China's aviation regulator said on Thursday it has cleared Boeing 737 MAX planes to return to flying with technical upgrades. The decision comes after a ban of more than two and a half years.
"After conducting sufficient assessment, CAAC [Civil Aviation Administration of China - Ed.] considers the corrective actions are adequate to address this unsafe condition," the CAAC said on its website.
China is the last major market where the Boeing 737 MAX was awaiting approval. The United States allowed flights to resume in December 2020 after certain software and wiring modifications had been made. The European Union gave its permission in January. Brazil, Canada, Panama, and Mexico, as well as Singapore, Malaysia, India, Japan, Australia, and Fiji have also given their approval.
According to the CAAC, Chinese pilots will need to complete new training before commercial flights can start while Boeing is required to install additional software and components.
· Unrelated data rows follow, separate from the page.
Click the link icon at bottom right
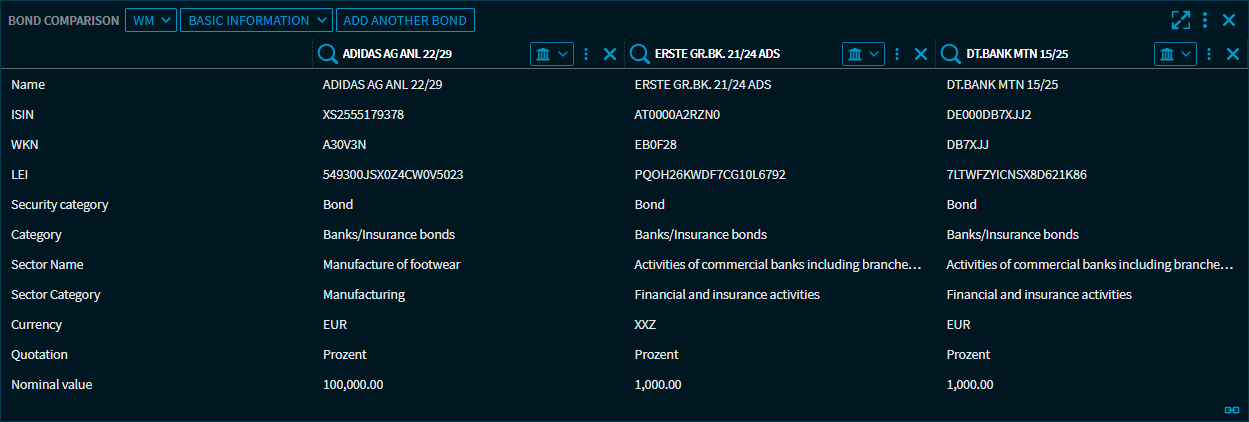 (1232, 410)
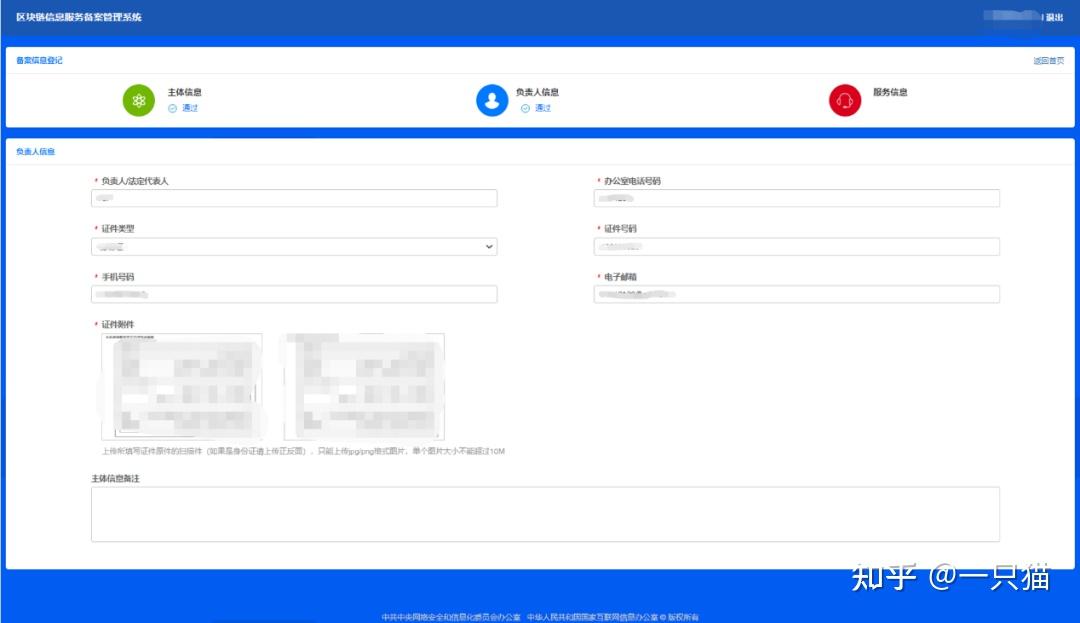This screenshot has height=623, width=1080.
Task: Click the 返回首页 link
Action: point(1048,61)
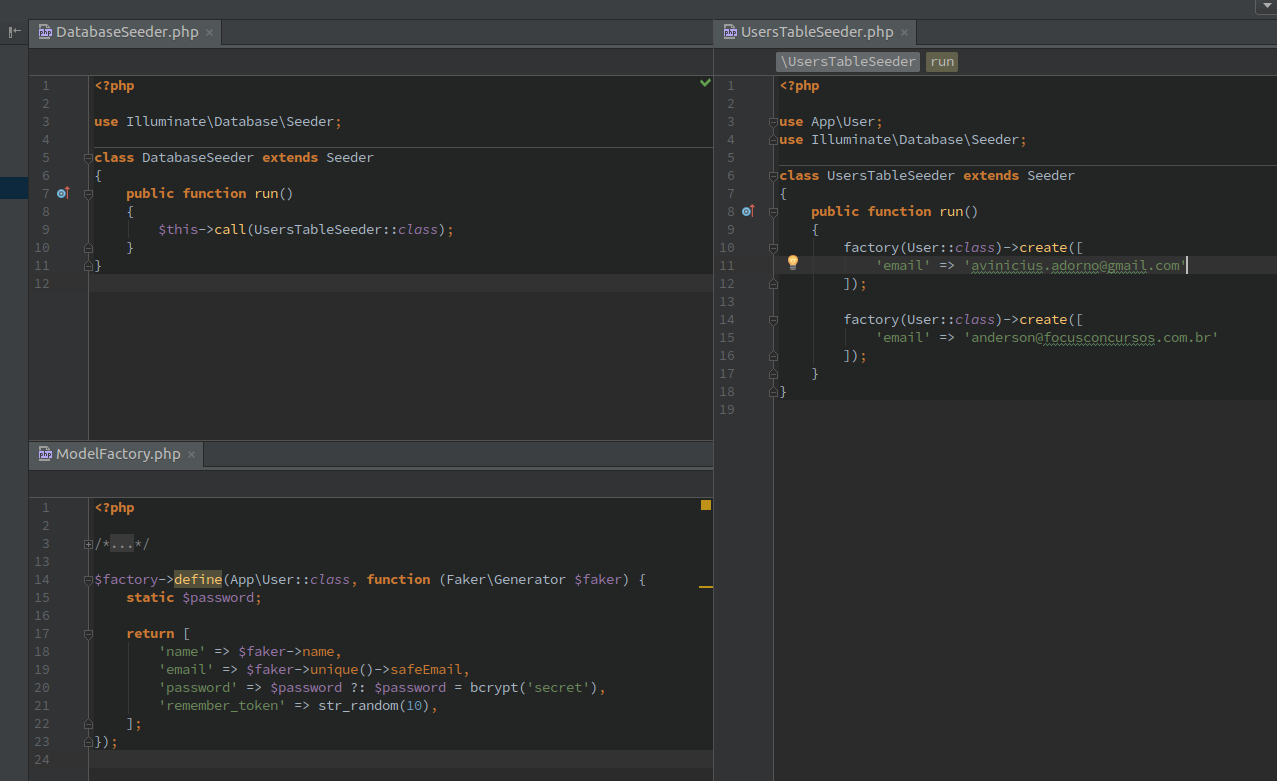Collapse the UsersTableSeeder class fold marker

click(x=773, y=176)
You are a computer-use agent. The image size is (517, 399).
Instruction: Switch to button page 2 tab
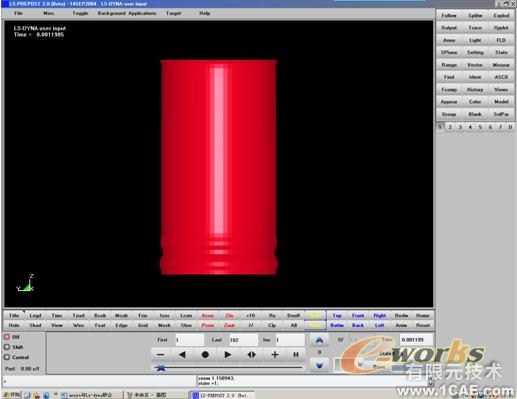coord(450,127)
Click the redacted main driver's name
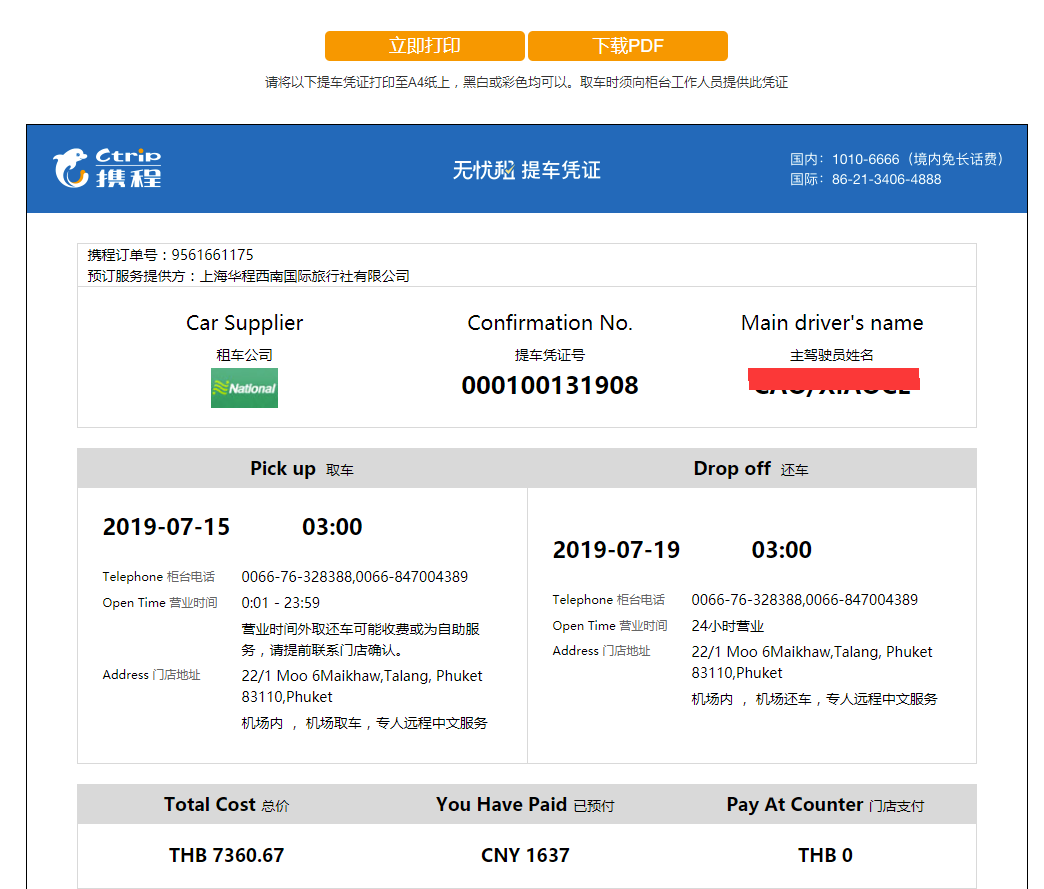The height and width of the screenshot is (889, 1044). coord(833,380)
"The CAAC's decision is an important milestone toward safely returning the 737 MAX to service in China," Boeing said, adding it was working with regulators "to return the airplane to service worldwide."
China has the largest 737 MAX fleet after the US, with 97 aircraft operated by 13 carriers before the suspension, according to state media.
In 2020, China overtook the US to become the world's biggest aviation market, according to the Centre for Aviation data.